Wherever "screenshot" shows up in the records below, copy the whole line.

**Dataset entries:**
=== Section Start ===
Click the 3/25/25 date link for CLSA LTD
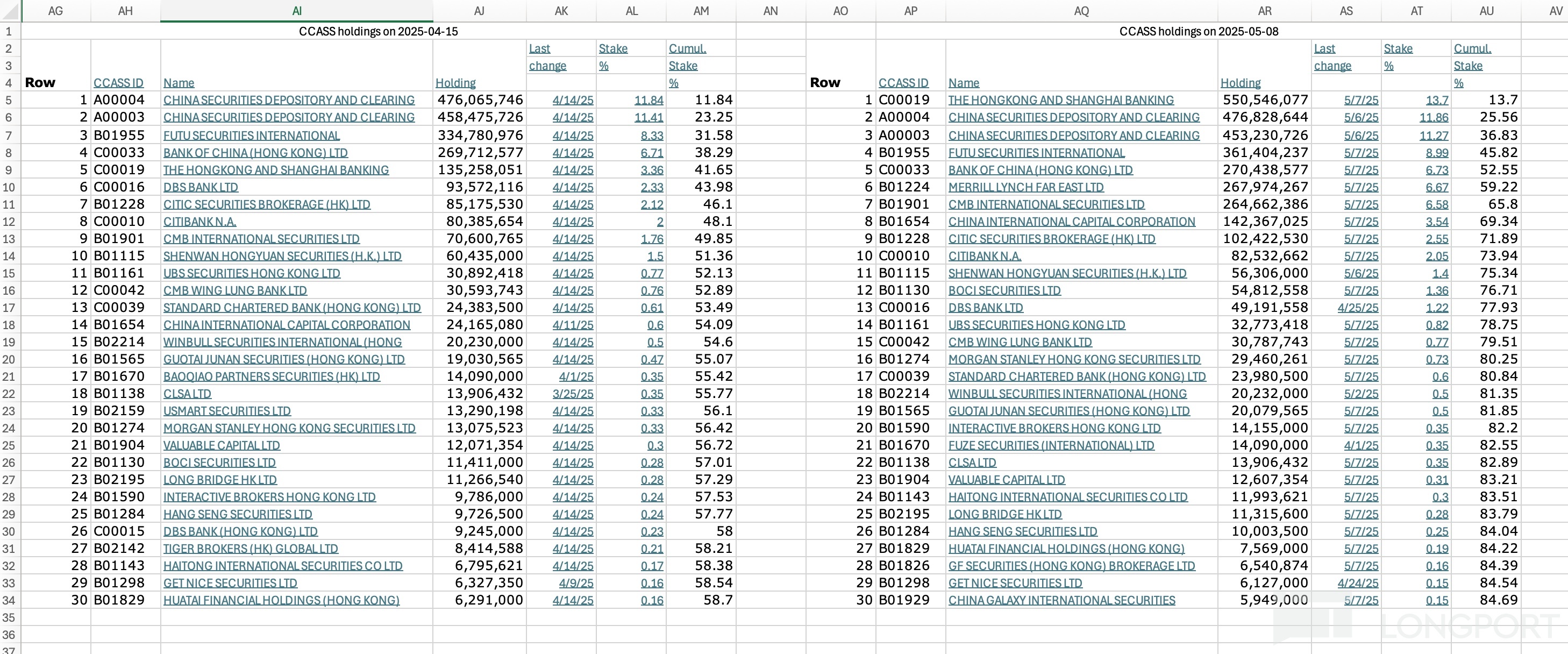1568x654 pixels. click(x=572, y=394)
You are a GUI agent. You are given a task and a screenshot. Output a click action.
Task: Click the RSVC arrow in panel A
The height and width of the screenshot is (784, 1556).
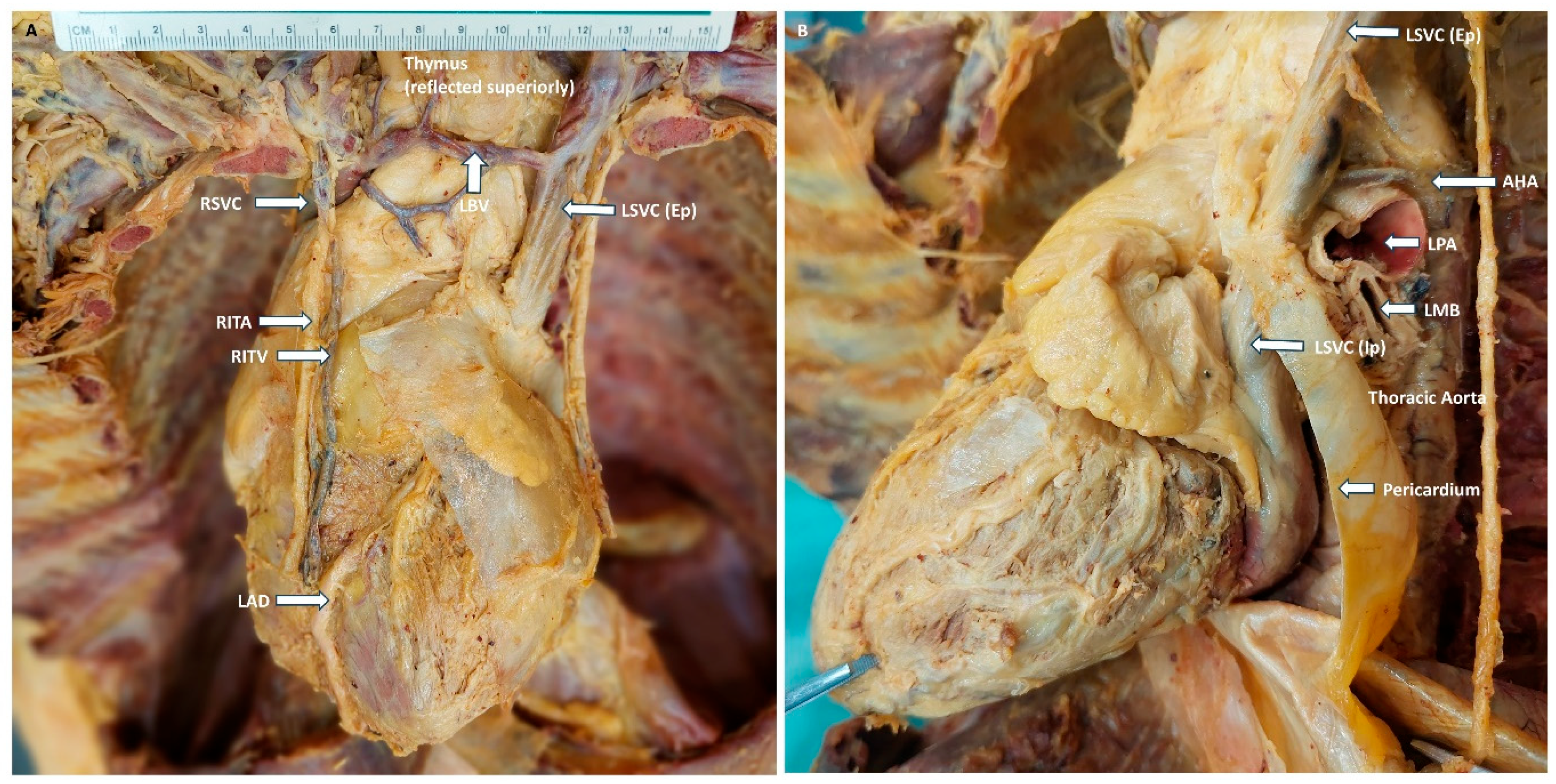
=== Section End ===
**The completed task:**
You are a GUI agent. You are given a task and a screenshot. Output a click action.
The height and width of the screenshot is (784, 1556).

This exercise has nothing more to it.